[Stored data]
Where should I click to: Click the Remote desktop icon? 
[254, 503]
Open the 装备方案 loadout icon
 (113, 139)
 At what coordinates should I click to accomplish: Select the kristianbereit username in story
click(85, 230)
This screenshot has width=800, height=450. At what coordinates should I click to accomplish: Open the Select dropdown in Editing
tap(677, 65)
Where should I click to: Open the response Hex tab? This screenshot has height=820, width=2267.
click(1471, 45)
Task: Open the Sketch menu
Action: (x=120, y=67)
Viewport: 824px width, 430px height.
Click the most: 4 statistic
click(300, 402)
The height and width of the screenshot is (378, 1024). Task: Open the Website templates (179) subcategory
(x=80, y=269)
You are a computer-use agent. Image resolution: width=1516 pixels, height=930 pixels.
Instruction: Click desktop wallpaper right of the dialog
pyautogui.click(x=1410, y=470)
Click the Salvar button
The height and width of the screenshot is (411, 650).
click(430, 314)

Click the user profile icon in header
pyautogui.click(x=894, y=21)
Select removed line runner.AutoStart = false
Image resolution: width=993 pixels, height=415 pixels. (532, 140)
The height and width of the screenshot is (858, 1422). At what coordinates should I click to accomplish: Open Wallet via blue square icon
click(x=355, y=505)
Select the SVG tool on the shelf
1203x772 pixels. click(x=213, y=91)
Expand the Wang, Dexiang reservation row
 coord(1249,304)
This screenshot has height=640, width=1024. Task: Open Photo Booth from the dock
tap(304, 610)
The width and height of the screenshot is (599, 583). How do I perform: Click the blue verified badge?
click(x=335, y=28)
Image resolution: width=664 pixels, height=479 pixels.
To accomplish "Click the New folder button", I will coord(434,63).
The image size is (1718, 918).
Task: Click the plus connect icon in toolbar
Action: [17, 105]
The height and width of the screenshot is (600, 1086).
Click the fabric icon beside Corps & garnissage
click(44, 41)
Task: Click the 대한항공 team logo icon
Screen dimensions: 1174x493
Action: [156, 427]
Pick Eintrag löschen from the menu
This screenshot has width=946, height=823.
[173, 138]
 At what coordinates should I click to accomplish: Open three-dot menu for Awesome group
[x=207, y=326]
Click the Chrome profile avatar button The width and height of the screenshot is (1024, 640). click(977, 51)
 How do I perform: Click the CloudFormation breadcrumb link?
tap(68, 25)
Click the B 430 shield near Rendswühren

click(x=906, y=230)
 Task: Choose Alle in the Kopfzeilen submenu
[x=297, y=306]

▶ _ASSIGNMENT_
The records above should be printed exactly, please, from the first line through the line containing "The height and width of the screenshot is (600, 1086).", with both ends kept and nothing past it.

▶ _ANSWER FOR THE TASK_
Where should I click to: Click the Remote desktop icon? 
[254, 503]
Open the 装备方案 loadout icon
 (113, 139)
 At what coordinates should I click to accomplish: Select the kristianbereit username in story
click(85, 230)
This screenshot has width=800, height=450. At what coordinates should I click to accomplish: Open the Select dropdown in Editing
tap(677, 65)
Where should I click to: Open the response Hex tab? This screenshot has height=820, width=2267.
click(1471, 45)
Task: Open the Sketch menu
Action: (x=120, y=67)
Viewport: 824px width, 430px height.
Click the most: 4 statistic
click(300, 402)
The height and width of the screenshot is (378, 1024). Task: Open the Website templates (179) subcategory
(x=80, y=269)
You are a computer-use agent. Image resolution: width=1516 pixels, height=930 pixels.
Instruction: Click desktop wallpaper right of the dialog
pyautogui.click(x=1410, y=470)
Click the Salvar button
The height and width of the screenshot is (411, 650).
click(430, 314)

Click the user profile icon in header
pyautogui.click(x=894, y=21)
Select removed line runner.AutoStart = false
Image resolution: width=993 pixels, height=415 pixels. (532, 140)
The height and width of the screenshot is (858, 1422). At what coordinates should I click to accomplish: Open Wallet via blue square icon
click(x=355, y=505)
Select the SVG tool on the shelf
1203x772 pixels. click(x=213, y=91)
Expand the Wang, Dexiang reservation row
 coord(1249,304)
This screenshot has height=640, width=1024. Task: Open Photo Booth from the dock
tap(304, 610)
The width and height of the screenshot is (599, 583). How do I perform: Click the blue verified badge?
click(x=335, y=28)
Image resolution: width=664 pixels, height=479 pixels.
To accomplish "Click the New folder button", I will coord(434,63).
The image size is (1718, 918).
Task: Click the plus connect icon in toolbar
Action: [17, 105]
The height and width of the screenshot is (600, 1086).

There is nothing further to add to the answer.